**Work required:**
In the data that follows, find the line with "Uncategorized (210, 84)"; transcribe it, every later line up to the one with "Subscribe (47, 1268)", and that line as well, exactly and with no others.

**Information supplied:**
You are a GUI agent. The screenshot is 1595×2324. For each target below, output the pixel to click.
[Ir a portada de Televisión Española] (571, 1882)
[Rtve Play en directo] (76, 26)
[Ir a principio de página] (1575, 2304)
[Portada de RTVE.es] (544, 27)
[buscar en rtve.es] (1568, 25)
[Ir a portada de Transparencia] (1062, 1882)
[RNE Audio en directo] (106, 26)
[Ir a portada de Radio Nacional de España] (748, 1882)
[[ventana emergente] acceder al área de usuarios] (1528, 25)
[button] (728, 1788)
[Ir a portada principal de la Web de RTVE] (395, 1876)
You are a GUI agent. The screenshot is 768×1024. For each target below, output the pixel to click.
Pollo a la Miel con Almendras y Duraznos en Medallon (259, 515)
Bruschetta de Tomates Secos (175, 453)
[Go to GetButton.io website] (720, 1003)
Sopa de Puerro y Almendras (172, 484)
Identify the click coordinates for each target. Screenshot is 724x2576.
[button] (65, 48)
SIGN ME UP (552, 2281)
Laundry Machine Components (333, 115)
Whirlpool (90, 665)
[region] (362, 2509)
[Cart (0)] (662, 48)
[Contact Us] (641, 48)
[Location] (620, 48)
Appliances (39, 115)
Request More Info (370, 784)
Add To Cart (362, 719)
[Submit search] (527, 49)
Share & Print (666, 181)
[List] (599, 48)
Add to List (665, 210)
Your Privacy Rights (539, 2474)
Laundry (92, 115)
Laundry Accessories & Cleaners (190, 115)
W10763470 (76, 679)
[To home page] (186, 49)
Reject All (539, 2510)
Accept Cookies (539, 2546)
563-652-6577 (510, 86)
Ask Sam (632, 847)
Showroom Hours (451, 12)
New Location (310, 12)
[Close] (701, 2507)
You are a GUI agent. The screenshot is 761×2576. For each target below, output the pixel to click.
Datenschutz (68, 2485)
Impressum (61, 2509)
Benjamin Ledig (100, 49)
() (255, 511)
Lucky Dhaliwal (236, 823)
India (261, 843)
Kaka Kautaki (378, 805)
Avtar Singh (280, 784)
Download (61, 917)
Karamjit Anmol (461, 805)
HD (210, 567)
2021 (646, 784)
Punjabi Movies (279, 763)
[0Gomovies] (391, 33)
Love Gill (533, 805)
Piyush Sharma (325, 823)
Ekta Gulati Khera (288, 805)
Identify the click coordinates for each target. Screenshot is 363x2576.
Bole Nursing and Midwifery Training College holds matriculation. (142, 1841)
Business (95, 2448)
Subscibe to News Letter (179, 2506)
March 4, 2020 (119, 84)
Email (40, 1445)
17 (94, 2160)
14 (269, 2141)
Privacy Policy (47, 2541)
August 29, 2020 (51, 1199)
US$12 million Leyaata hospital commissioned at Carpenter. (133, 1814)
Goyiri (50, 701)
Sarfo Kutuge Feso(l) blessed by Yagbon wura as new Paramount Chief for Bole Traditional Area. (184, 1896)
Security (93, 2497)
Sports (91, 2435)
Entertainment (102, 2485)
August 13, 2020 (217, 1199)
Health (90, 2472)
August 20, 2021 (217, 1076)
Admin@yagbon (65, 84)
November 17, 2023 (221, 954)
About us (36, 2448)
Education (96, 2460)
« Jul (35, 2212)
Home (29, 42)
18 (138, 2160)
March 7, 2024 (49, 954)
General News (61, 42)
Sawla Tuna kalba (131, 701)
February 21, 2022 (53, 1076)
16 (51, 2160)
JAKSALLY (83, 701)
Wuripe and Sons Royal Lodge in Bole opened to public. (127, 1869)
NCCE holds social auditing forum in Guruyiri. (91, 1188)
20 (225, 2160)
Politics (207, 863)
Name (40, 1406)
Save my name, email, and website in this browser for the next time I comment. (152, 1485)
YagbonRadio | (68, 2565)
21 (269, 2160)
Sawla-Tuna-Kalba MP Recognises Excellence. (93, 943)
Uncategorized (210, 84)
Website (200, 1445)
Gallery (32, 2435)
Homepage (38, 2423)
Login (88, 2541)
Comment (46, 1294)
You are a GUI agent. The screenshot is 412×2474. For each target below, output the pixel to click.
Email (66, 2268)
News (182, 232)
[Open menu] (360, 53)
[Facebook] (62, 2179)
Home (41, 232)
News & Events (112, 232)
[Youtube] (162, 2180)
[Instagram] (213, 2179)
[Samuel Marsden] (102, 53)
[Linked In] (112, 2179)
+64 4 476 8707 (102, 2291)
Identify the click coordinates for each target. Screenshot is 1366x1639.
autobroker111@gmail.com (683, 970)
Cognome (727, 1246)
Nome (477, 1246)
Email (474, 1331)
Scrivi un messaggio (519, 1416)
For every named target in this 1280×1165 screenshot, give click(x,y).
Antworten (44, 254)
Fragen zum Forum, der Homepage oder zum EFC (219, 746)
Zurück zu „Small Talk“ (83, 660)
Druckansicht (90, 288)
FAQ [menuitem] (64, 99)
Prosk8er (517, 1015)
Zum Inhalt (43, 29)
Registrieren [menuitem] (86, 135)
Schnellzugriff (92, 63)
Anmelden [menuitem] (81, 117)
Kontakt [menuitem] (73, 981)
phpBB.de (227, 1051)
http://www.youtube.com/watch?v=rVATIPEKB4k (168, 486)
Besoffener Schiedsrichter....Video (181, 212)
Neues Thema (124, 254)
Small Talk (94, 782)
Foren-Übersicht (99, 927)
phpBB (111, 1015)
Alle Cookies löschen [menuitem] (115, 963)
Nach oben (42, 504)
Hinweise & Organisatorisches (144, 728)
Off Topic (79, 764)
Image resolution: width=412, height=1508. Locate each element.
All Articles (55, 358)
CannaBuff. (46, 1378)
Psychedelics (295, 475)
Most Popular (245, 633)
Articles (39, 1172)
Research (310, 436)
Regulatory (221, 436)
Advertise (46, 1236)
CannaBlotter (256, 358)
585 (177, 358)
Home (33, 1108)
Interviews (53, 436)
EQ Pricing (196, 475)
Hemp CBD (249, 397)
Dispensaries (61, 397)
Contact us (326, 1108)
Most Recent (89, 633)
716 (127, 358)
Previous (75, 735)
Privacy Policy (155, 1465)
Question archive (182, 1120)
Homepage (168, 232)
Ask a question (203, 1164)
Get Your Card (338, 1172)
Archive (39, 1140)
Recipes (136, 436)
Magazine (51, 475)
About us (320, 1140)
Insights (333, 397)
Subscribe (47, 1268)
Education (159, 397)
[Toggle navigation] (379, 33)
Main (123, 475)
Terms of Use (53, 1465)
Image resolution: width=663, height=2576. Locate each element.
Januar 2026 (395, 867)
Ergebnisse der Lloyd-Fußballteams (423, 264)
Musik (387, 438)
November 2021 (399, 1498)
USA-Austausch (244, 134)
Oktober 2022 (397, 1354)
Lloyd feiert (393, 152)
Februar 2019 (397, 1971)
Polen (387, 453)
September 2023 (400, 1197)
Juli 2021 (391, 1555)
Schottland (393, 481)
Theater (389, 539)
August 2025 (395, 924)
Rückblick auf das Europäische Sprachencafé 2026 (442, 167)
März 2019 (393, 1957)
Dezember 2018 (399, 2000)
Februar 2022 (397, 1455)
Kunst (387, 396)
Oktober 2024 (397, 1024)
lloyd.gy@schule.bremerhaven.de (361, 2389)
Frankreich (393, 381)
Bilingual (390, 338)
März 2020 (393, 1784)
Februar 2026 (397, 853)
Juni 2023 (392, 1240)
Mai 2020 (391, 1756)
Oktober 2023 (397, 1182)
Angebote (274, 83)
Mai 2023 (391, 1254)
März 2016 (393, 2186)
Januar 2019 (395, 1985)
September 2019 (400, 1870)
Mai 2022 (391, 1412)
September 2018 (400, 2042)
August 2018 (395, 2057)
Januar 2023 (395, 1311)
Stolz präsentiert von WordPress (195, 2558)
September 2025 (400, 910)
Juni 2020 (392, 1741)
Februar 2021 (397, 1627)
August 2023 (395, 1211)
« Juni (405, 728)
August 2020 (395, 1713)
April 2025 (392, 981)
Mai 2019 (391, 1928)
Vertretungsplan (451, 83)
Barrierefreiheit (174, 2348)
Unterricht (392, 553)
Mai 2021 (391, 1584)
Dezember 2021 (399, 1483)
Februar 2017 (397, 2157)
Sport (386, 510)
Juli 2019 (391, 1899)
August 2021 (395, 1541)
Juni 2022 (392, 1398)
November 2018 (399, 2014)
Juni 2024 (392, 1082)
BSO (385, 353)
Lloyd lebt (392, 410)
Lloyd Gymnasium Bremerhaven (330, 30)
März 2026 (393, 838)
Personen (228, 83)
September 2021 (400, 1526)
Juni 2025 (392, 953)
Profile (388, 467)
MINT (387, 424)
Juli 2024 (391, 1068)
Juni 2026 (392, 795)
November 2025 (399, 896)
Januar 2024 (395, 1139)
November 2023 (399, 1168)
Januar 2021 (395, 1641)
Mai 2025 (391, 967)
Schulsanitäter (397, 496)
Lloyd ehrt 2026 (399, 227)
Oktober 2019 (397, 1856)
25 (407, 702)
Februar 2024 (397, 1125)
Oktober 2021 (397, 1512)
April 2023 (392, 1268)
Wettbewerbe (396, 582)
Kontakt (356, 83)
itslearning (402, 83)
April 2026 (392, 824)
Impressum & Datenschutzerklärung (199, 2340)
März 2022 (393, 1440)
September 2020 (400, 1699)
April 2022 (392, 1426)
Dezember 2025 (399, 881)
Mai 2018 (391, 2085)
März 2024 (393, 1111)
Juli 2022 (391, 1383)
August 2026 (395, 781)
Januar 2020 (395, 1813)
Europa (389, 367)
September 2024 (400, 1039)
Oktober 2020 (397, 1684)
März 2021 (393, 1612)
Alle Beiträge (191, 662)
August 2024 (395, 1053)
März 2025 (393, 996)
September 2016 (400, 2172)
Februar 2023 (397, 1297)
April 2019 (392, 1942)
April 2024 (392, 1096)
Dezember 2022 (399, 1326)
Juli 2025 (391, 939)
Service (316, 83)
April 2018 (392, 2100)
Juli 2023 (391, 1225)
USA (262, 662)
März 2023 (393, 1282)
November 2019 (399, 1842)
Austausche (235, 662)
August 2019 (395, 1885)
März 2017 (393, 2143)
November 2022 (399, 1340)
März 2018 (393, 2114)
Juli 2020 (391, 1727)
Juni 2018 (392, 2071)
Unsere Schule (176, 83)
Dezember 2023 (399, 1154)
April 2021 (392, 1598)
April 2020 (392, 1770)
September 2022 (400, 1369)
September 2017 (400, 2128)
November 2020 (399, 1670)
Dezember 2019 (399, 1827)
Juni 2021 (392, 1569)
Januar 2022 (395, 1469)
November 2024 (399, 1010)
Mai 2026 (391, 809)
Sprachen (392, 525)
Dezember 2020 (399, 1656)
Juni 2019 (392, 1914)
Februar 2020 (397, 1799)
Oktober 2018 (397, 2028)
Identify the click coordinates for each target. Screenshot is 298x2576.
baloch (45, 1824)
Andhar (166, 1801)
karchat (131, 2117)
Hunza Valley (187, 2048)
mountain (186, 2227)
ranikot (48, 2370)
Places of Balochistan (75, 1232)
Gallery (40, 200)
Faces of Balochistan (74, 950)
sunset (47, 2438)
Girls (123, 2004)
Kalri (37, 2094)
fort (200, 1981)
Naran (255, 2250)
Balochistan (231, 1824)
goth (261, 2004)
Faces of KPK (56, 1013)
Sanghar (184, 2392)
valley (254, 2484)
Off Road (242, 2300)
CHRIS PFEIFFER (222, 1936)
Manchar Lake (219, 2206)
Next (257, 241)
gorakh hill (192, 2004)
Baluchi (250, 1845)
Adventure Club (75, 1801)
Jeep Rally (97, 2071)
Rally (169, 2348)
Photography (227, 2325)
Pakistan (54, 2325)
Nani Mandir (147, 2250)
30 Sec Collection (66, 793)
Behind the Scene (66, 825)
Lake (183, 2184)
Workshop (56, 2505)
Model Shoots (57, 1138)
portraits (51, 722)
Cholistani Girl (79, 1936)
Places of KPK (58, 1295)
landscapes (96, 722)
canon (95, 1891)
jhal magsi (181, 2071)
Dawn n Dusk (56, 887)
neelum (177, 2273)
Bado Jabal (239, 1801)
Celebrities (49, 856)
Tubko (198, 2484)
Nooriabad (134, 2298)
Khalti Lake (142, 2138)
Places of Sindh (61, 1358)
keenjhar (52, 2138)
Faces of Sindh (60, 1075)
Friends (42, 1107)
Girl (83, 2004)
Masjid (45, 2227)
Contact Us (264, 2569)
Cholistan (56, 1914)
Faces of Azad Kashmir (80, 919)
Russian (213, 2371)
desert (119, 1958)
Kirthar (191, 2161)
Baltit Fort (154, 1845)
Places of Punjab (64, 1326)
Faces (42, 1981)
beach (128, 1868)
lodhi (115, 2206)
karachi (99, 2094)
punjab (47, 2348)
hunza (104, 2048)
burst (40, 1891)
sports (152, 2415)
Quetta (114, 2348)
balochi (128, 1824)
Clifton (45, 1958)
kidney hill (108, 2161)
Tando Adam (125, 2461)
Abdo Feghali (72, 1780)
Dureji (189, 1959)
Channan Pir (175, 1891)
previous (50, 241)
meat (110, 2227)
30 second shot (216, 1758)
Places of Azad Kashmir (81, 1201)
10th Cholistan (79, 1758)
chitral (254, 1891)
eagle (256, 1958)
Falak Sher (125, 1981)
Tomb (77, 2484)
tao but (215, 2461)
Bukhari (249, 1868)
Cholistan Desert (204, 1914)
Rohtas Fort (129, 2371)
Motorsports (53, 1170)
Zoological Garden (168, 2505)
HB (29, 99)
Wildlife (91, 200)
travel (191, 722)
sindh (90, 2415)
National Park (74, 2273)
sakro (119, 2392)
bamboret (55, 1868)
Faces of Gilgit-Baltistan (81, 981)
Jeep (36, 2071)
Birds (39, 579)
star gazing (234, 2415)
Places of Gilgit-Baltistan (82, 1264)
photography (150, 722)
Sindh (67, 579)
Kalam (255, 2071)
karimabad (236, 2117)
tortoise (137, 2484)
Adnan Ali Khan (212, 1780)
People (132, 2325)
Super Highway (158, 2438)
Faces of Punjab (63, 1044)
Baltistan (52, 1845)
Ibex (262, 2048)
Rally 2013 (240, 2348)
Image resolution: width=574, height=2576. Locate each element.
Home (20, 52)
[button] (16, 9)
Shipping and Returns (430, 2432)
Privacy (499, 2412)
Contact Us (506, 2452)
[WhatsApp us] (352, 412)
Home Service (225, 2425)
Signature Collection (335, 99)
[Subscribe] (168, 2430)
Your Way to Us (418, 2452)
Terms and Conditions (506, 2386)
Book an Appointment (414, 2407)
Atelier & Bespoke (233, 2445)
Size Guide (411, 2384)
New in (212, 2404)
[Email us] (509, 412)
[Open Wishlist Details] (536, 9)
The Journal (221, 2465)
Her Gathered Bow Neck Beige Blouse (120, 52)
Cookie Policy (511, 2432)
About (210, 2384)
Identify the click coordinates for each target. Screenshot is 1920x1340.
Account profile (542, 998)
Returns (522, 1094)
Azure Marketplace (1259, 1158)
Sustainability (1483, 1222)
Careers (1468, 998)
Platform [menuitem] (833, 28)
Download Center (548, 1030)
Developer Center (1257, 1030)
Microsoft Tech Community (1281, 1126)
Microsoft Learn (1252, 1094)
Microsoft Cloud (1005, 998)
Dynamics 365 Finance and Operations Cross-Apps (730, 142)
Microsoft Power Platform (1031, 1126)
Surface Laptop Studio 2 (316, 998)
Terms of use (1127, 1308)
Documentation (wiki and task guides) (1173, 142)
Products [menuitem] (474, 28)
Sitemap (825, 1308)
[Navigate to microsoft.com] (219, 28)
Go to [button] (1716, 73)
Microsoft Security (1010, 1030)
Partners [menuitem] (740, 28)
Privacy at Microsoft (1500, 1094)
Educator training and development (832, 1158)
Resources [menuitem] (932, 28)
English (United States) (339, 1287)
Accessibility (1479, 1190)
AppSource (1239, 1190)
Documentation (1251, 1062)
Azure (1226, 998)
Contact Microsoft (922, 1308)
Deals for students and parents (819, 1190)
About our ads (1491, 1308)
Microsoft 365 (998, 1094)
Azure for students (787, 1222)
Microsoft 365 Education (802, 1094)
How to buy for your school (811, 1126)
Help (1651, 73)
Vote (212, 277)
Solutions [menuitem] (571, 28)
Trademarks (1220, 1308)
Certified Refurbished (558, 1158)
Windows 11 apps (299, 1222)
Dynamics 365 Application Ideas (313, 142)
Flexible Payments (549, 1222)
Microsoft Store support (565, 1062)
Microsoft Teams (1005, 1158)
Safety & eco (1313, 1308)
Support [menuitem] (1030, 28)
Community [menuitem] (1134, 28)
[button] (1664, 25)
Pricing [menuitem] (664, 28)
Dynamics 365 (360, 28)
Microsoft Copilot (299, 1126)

**Task answer:**
Uncategorized (210, 84)
Website (200, 1445)
Gallery (32, 2435)
Homepage (38, 2423)
Login (88, 2541)
Comment (46, 1294)
You are a GUI agent. The screenshot is 412×2474. For each target below, output the pixel to click.
Email (66, 2268)
News (182, 232)
[Open menu] (360, 53)
[Facebook] (62, 2179)
Home (41, 232)
News & Events (112, 232)
[Youtube] (162, 2180)
[Instagram] (213, 2179)
[Samuel Marsden] (102, 53)
[Linked In] (112, 2179)
+64 4 476 8707 (102, 2291)
Identify the click coordinates for each target. Screenshot is 1366x1639.
autobroker111@gmail.com (683, 970)
Cognome (727, 1246)
Nome (477, 1246)
Email (474, 1331)
Scrivi un messaggio (519, 1416)
For every named target in this 1280×1165 screenshot, give click(x,y).
Antworten (44, 254)
Fragen zum Forum, der Homepage oder zum EFC (219, 746)
Zurück zu „Small Talk“ (83, 660)
Druckansicht (90, 288)
FAQ [menuitem] (64, 99)
Prosk8er (517, 1015)
Zum Inhalt (43, 29)
Registrieren [menuitem] (86, 135)
Schnellzugriff (92, 63)
Anmelden [menuitem] (81, 117)
Kontakt [menuitem] (73, 981)
phpBB.de (227, 1051)
http://www.youtube.com/watch?v=rVATIPEKB4k (168, 486)
Besoffener Schiedsrichter....Video (181, 212)
Neues Thema (124, 254)
Small Talk (94, 782)
Foren-Übersicht (99, 927)
phpBB (111, 1015)
Alle Cookies löschen [menuitem] (115, 963)
Nach oben (42, 504)
Hinweise & Organisatorisches (144, 728)
Off Topic (79, 764)
Image resolution: width=412, height=1508. Locate each element.
All Articles (55, 358)
CannaBuff. (46, 1378)
Psychedelics (295, 475)
Most Popular (245, 633)
Articles (39, 1172)
Research (310, 436)
Regulatory (221, 436)
Advertise (46, 1236)
CannaBlotter (256, 358)
585 (177, 358)
Home (33, 1108)
Interviews (53, 436)
EQ Pricing (196, 475)
Hemp CBD (249, 397)
Dispensaries (61, 397)
Contact us (326, 1108)
Most Recent (89, 633)
716 (127, 358)
Previous (75, 735)
Privacy Policy (155, 1465)
Question archive (182, 1120)
Homepage (168, 232)
Ask a question (203, 1164)
Get Your Card (338, 1172)
Archive (39, 1140)
Recipes (136, 436)
Magazine (51, 475)
About us (320, 1140)
Insights (333, 397)
Subscribe (47, 1268)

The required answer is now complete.